**Selected excerpt**
Back when the Big Ten was dominated by Woody and Bo, it was referred to in a less than complimentary way as the Big 2 and Little 8. From a recruiting standpoint this 2018 class is taking on that feeling of the haves and the have-nots, with two teams in the top five nationally and the rest outside the top 20. Here is a breakdown of the class from a macro and micro perspective.

Note: Conference and national rankings are as of Feb. 12 and subject to change

MORE NSD: Five teams that improved the most | Five teams that declined the most | By the numbers | Farrell Awards | Winners and Losers | NSD Takeaways

CLASS OF '18 RANKINGS: Rivals250 | Team | State | Position | JUCO

BIGGEST SURPRISE

This has to go to Nebraska, which was the only Big Ten program to go through a coaching change this off-season. The Cornhuskers emerged from the early signing period with the second-to-last ranked class in the Big Ten. A big reason for that was their low numbers – just 13 signed in the early period – but they had also lost several top recruits who had committed to Mike Riley.

In the final six weeks that concluded with National Signing Day, however, Nebraska added 11 more to the class, including four four-stars, and cruised into a third-place finish in the conference. Despite dealing with an early signing period, coaching UCF in the bowl game and being the only new head coach in the conference, Scott Frost pulled together a better class than all but two Big Ten programs.

BIGGEST DISAPPOINTMENT

The Wisconsin Badgers see low attrition and because of that, usually sign small classes due to few available spots within the 85 maximum scholarships. Only two of their last six classes have hit the 20 total signees mark, but 2018 was expected to be closer to a full class from a numbers standpoint.

**Supplied data**
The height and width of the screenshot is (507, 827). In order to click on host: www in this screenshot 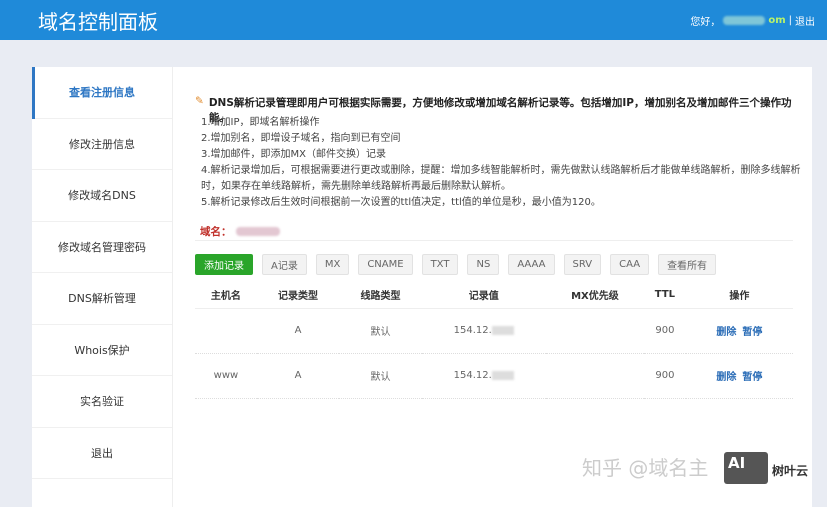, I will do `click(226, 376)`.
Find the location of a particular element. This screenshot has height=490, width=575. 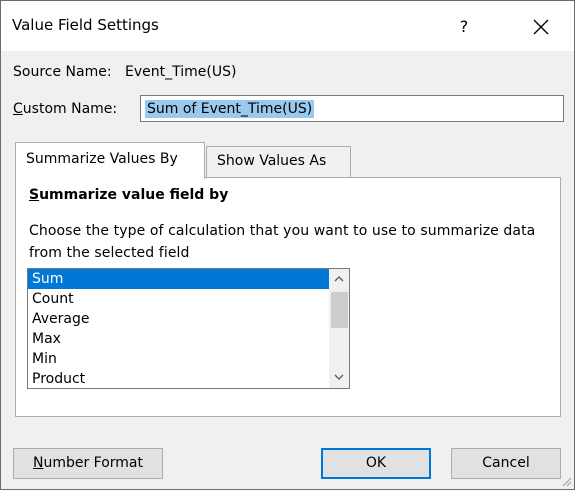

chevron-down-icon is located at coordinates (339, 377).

---

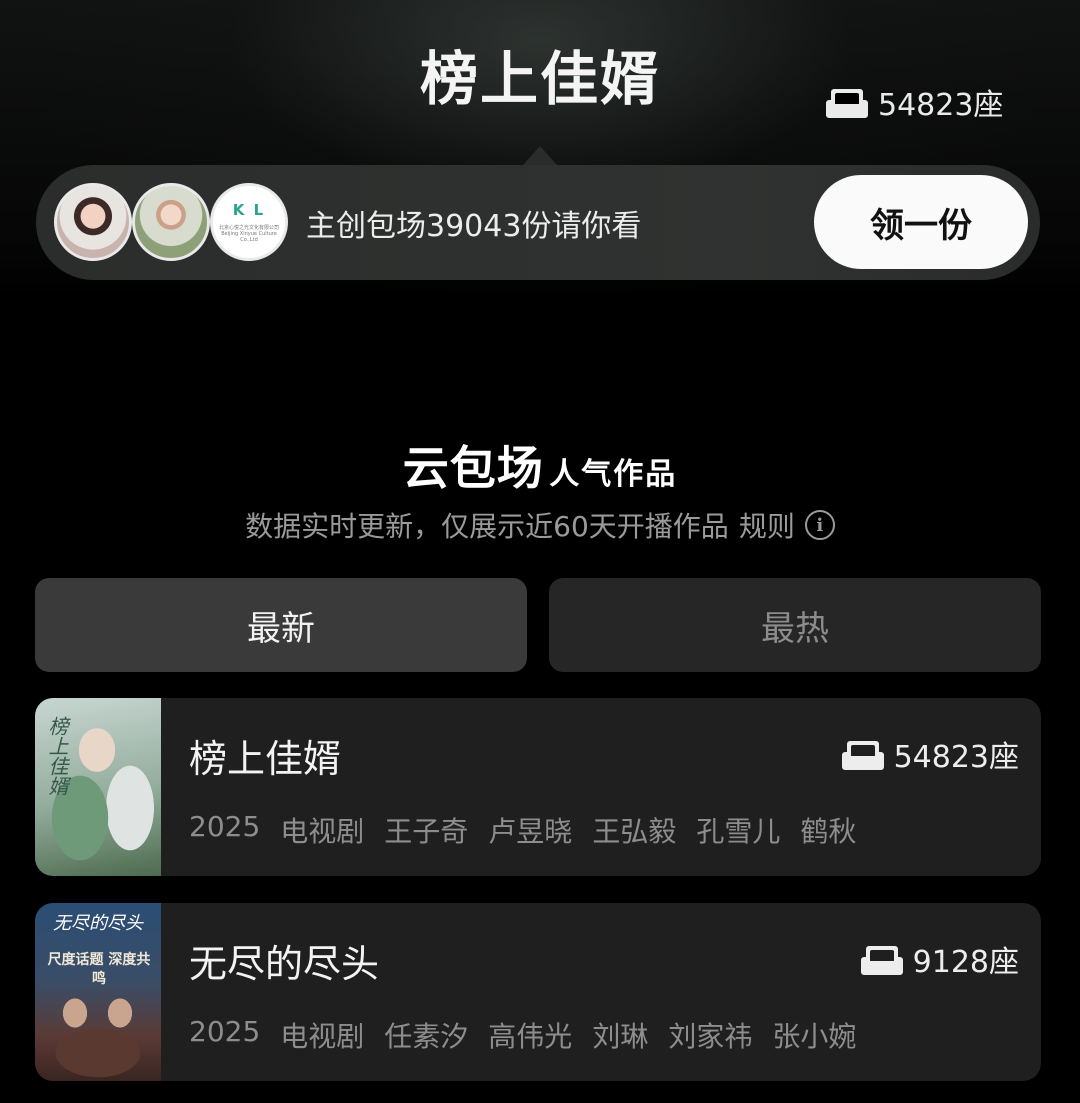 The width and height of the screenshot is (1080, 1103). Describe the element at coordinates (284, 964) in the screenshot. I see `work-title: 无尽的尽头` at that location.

**What you have to do**
In the Big Ten recruiting breakdown, rewrite the passage between "In the final" and "a numbers standpoint.", inclusive, putting "NSD" in place of "National Signing Day".

**Answer section**
In the final six weeks that concluded with NSD, however, Nebraska added 11 more to the class, including four four-stars, and cruised into a third-place finish in the conference. Despite dealing with an early signing period, coaching UCF in the bowl game and being the only new head coach in the conference, Scott Frost pulled together a better class than all but two Big Ten programs.

BIGGEST DISAPPOINTMENT

The Wisconsin Badgers see low attrition and because of that, usually sign small classes due to few available spots within the 85 maximum scholarships. Only two of their last six classes have hit the 20 total signees mark, but 2018 was expected to be closer to a full class from a numbers standpoint.